Work item: Take from the material every line containing the string "agent" and copy it.

Provided entries:
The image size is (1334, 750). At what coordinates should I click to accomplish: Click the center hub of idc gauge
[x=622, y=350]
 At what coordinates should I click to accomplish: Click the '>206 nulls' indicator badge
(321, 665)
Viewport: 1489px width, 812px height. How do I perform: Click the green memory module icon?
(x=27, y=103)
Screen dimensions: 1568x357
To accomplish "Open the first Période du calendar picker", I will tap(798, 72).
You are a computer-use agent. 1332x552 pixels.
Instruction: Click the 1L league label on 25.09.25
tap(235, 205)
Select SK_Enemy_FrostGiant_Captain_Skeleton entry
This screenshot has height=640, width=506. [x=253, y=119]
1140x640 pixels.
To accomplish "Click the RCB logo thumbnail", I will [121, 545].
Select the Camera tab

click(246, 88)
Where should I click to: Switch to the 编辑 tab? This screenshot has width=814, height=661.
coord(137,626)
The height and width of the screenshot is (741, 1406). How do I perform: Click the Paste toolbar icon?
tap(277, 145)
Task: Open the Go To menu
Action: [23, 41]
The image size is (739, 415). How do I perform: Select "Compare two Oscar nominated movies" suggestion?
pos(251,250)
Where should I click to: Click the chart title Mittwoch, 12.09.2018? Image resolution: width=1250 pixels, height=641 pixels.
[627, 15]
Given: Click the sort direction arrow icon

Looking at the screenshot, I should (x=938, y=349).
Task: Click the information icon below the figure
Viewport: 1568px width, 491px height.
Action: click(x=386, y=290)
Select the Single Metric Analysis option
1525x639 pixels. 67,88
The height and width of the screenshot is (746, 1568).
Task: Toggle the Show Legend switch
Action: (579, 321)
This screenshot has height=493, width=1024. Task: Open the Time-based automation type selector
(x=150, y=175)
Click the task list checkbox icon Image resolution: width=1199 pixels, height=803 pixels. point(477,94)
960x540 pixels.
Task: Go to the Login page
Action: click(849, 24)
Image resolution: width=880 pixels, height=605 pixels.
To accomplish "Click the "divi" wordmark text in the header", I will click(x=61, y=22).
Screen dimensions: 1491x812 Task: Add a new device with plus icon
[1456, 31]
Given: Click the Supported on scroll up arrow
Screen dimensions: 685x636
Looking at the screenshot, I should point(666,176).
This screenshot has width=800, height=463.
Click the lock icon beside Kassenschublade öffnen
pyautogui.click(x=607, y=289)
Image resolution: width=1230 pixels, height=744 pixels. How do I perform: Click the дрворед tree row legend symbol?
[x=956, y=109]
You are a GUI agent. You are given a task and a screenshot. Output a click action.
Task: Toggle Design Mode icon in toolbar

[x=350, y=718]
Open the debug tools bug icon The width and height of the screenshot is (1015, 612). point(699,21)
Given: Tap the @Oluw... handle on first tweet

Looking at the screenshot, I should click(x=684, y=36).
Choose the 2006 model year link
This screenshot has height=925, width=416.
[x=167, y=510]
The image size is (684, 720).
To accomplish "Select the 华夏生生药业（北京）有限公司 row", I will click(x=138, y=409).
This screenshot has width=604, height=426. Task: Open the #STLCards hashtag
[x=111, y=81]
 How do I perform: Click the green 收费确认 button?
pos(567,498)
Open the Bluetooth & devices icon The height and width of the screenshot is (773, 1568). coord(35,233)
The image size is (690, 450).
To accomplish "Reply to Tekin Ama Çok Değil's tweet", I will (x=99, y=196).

Expected output:
You are a computer-use agent. 1332x552 pixels.
You are a GUI agent. You are given a task and a screenshot. Output a click action.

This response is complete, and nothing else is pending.